* [CHALLENGE] Copy out verbatim the part of the records that begins at the line containing "You are a computer-use agent. This" and ends after the line containing "coord(380,470)", with both of those lines included.
==============================
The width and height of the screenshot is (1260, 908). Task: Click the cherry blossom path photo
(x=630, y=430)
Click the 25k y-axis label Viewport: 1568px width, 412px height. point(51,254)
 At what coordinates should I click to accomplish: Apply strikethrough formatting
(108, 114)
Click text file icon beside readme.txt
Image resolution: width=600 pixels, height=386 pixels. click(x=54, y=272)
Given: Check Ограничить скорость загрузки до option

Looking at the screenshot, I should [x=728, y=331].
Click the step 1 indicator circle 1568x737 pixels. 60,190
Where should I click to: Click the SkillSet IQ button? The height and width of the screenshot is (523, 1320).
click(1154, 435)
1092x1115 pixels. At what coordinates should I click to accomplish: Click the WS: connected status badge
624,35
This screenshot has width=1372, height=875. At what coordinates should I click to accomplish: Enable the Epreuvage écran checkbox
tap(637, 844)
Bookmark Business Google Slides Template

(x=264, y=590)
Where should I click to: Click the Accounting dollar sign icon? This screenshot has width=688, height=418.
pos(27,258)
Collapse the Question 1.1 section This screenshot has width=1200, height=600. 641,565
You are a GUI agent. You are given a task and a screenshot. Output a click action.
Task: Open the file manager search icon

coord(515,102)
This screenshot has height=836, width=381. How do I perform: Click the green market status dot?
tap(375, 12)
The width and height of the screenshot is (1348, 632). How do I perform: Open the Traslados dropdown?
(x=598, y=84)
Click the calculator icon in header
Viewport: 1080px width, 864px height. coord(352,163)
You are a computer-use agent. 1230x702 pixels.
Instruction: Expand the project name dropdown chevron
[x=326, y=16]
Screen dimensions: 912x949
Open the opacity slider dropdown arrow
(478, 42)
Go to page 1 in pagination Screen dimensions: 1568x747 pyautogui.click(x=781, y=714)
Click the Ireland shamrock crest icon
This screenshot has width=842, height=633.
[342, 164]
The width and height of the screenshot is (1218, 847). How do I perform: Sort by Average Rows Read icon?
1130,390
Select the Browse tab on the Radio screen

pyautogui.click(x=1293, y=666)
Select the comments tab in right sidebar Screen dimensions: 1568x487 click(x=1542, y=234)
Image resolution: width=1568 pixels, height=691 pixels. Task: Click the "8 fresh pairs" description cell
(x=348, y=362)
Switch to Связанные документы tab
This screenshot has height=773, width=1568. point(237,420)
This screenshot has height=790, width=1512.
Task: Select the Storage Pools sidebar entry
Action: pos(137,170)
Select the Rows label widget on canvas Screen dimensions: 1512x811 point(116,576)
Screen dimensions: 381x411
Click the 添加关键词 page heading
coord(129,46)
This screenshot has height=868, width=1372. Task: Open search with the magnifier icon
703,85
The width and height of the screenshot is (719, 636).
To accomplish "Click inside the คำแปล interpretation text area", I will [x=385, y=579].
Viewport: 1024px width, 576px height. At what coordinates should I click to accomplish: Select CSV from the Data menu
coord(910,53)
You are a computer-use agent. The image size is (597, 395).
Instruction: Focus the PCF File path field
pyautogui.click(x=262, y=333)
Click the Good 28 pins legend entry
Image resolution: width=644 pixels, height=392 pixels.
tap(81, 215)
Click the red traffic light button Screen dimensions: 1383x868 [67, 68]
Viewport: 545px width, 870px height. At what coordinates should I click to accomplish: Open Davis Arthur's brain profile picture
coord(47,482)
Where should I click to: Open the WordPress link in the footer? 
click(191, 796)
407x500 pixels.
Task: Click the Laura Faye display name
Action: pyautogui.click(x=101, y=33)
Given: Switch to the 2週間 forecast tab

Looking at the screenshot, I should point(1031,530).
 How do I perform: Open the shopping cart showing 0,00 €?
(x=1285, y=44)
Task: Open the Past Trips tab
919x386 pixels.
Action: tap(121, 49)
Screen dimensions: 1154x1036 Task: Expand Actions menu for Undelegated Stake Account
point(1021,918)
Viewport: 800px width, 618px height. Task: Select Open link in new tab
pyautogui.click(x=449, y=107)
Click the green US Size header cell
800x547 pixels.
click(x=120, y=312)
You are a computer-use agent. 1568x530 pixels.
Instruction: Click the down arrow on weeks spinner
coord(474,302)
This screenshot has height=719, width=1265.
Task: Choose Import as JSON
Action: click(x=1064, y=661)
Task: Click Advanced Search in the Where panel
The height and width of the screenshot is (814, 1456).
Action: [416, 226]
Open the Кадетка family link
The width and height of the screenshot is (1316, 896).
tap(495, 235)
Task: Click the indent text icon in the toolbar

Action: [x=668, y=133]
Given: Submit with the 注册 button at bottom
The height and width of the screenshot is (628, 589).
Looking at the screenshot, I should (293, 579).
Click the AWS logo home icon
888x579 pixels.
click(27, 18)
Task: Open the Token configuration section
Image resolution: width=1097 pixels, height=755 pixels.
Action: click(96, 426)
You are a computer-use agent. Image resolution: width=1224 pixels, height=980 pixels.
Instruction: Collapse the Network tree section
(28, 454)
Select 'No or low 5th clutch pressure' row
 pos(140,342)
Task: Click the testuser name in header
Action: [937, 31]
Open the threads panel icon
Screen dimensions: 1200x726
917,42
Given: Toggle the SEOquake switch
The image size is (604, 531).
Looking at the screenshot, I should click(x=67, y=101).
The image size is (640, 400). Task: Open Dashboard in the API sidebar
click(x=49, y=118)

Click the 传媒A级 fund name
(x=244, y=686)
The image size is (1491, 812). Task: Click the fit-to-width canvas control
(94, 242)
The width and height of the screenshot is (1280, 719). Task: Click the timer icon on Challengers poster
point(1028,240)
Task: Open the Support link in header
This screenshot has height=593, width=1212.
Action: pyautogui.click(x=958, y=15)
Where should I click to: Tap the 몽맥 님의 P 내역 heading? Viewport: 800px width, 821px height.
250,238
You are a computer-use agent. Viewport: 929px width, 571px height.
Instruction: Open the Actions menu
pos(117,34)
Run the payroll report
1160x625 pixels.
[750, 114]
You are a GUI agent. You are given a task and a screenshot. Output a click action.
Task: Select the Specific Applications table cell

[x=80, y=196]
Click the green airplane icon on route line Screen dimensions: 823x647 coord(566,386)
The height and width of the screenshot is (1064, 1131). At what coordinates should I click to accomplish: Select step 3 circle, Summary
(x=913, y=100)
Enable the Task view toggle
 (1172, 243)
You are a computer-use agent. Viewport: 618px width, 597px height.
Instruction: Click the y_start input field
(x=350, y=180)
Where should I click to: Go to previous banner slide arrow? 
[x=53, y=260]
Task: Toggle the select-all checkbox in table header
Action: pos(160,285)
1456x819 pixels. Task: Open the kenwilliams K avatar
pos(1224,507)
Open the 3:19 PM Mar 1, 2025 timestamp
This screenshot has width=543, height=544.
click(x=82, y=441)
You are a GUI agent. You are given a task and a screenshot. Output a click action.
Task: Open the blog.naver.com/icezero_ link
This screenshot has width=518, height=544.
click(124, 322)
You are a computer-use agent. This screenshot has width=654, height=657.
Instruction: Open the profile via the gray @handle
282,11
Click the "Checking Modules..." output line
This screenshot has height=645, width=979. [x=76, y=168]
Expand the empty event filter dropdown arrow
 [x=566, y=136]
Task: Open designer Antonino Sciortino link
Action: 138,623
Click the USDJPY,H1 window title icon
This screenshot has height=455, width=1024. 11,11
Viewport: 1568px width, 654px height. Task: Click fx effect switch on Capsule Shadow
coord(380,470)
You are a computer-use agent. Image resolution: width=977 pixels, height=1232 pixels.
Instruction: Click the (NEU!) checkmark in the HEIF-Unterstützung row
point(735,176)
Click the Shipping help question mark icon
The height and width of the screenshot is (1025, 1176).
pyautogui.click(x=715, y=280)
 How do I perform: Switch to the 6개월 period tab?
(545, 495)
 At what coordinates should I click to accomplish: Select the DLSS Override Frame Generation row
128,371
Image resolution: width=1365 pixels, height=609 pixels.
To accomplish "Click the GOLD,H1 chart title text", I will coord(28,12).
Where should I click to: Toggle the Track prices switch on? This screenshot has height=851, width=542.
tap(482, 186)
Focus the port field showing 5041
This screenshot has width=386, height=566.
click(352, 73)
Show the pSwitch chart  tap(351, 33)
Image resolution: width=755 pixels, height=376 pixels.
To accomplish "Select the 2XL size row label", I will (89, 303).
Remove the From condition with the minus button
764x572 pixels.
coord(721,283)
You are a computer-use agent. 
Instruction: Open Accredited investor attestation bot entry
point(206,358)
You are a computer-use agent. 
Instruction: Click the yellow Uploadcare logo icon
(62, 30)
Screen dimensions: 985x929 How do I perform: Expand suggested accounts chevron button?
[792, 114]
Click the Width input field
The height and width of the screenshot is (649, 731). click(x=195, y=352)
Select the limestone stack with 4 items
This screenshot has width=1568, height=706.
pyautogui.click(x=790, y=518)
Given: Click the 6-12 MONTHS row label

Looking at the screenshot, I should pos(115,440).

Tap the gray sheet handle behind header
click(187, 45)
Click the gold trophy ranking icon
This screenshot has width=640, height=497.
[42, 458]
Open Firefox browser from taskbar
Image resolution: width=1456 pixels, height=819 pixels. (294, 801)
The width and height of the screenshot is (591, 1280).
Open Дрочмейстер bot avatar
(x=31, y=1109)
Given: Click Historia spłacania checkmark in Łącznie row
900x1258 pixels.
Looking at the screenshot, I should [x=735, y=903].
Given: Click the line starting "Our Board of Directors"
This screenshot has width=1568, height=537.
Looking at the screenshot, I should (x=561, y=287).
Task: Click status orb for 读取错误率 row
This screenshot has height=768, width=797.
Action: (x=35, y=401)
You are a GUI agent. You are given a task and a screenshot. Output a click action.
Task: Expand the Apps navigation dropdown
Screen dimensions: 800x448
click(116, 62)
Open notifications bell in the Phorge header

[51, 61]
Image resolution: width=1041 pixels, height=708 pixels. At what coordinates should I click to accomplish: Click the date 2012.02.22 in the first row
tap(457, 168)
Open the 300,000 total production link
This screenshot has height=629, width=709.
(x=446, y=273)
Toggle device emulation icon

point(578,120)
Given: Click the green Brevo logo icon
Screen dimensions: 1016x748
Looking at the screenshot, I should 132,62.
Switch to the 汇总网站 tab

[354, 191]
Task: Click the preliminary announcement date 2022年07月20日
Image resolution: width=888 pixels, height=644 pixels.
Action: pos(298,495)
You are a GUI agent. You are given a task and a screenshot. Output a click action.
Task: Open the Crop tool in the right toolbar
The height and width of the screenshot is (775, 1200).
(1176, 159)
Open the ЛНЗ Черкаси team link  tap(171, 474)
==============================
* [SOLUTION FOR THIS TASK]
You are a computer-use agent. This screenshot has width=654, height=657.
Instruction: Open the profile via the gray @handle
282,11
Click the "Checking Modules..." output line
This screenshot has height=645, width=979. [x=76, y=168]
Expand the empty event filter dropdown arrow
 [x=566, y=136]
Task: Open designer Antonino Sciortino link
Action: 138,623
Click the USDJPY,H1 window title icon
This screenshot has height=455, width=1024. 11,11
Viewport: 1568px width, 654px height. Task: Click fx effect switch on Capsule Shadow
coord(380,470)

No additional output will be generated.